He is more likely to hurt than help, said a senior Biden administration official.

“It’s public information that the administration has made a significant offer to the Russians and anything other than negotiating further through the established channel is likely to complicate and hinder release efforts,” said the official.

If Rodman goes to Russia, it won't be the first time he has conducted informal diplomacy with an international leader who has strained relations with the U.S.

Rodman has cultivated a relationship with North Korean leader Kim Jong Un over the past decade, making multiple visits to the hermit kingdom. He called Russian President Vladimir Putin "cool" after a 2014 trip to Moscow. In 2018, he showed up on the sidelines of former President Donald Trump's meeting with Kim in Singapore. And he has credited himself with helping to secure the release of American Kenneth Bae from North Korea.

The U.S. has imposed stiff sanctions on Russia in response to its invasion of Ukraine and is aiding Ukraine’s forces. Griner's imprisonment has created an additional source of tension between the two countries — and a potential avenue for diplomacy.

Bill Richardson, a former U.S. ambassador to the United Nations who has been involved in past hostage negotiations, told The Associated Press this month that he was optimistic about the chances for a prisoner swap that would bring Griner and another American, Paul Whelan, back to the U.S.

The U.S. offer to Russia involved a swap of Griner and Whelan for imprisoned Russian arms dealer Viktor Bout.

Rodman, who was in Washington for a sneaker convention, does not need special permission from the U.S. to enter Russia — just a visa from Moscow. But the State Department has issued a travel advisory that strongly discourages American citizens from visiting the country.

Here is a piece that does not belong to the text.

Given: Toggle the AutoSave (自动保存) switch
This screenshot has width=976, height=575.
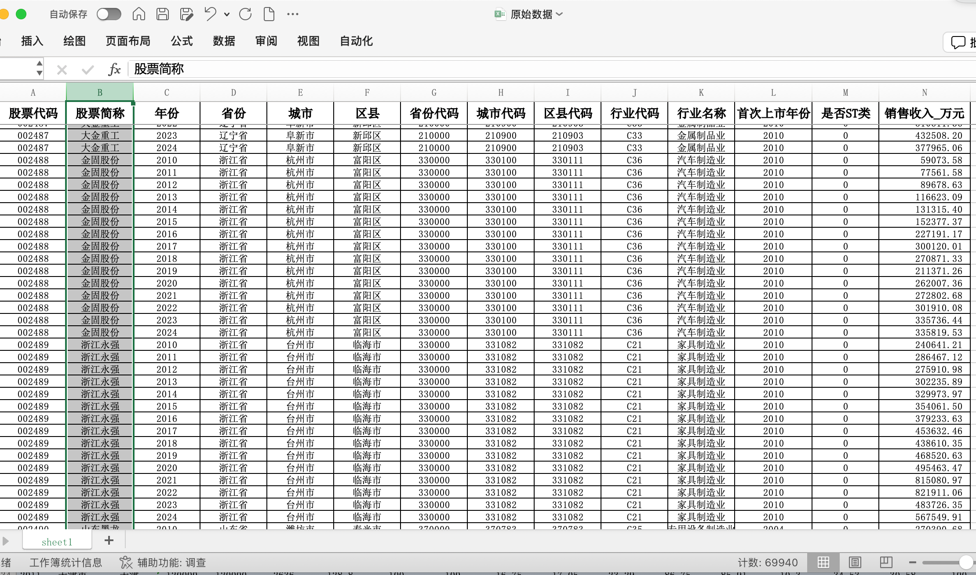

"Do not travel to Russia," the State Department advises, citing a litany of reasons, including the "unprovoked and unjustified invasion of Ukraine," potential "harassment against U.S. citizens by Russian government security officials" and the possibility of "wrongful detention."

Though he has a much more established relationship with Kim, Rodman expressed confidence in his understanding of Russia's president.

"I know Putin too well," he said.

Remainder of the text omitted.